In this section we have presented the analytical results of twist-3 chiral even GPDs of light sea quarks in the proton at zero skewness in the light front spectator framework. We have also calculated the numerical results of Mellin moments as well as twist-3 on the gravitational form factor $B(t)$. The twist-3 PDF ($g_{T}$) is investigated, and we have also examined the Burkhardt-Cottingham sum rule [53] for $\bar{u}$ and $\bar{d}$.
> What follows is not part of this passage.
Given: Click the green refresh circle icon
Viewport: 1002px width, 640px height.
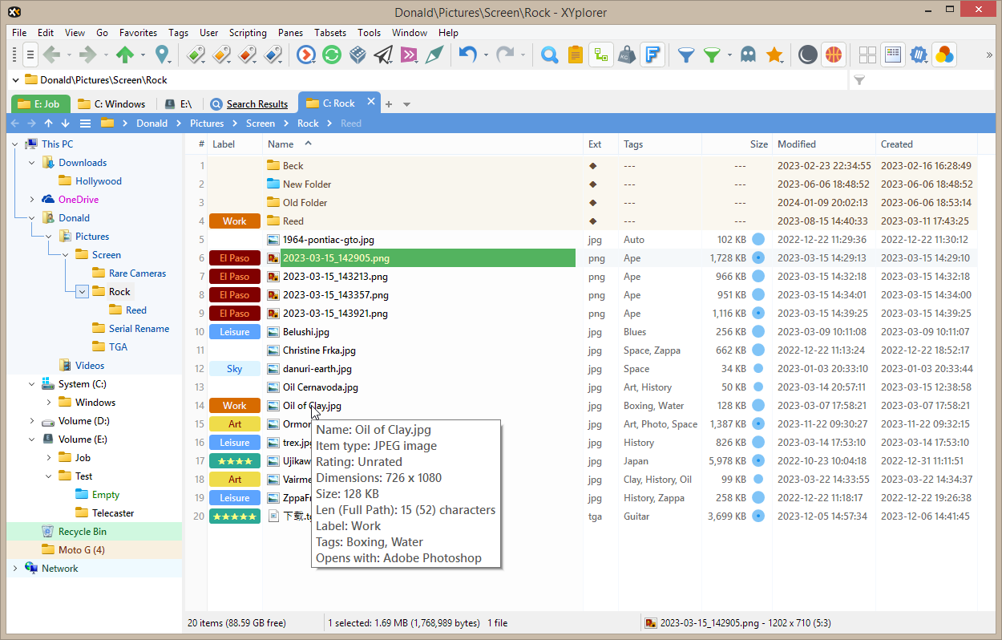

In this paper, we investigate the twist-3 chiral-even generalized parton distributions (GPDs) of light sea quarks, specifically $\bar{u}$ and $\bar{d}$, within the light-front spectator model framework. Utilizing the parameterizations outlined in [21, 47], we express the GPDs through light-front wave functions. Our formalism closely follows the basis light-front quantization (BLFQ) approach presented in [45]. We provide a comprehensive analysis of two-dimensional (2D) and three-dimensional (3D) representations of the GPDs to illustrate their behavior across various values of transverse momentum transfer, $\Delta_{T}^{2}$, and longitudinal momentum fraction, $x$. Additionally, we explore higher-order Mellin moments and, by applying different GPD parameterizations, investigate the gravitational form factor $B(t)$ for $\bar{u}$ and $\bar{d}$ quarks. Lastly, we examine the twist-3 parton distribution function (PDF) $g_{T}$ for the sea quarks.

The investigation of higher-twist generalized parton distributions (GPDs) of sea quarks is less explored compared to the extensive research on leading-twist GPDs. In future studies, we intend to compute higher-twist GPDs for sea quarks at non-zero skewness ($\xi\neq 0$), accounting for contributions from higher Fock states. The study of non-zero skewness is particularly pertinent to the twist-3 cross-section of deeply virtual Compton scattering (DVCS) [37], which will be examined in upcoming experiments at the Electron-Ion Collider (EIC) and the Electron-Ion Collider in China (EicC) [57]. This research will also enable us to investigate the relationships between higher-twist GPDs and orbital angular momentum distributions. Understanding higher-twist effects will yield qualitative insights into the internal structure of the proton and contribute to addressing longstanding questions, such as the proton spin puzzle and the proton mass problem.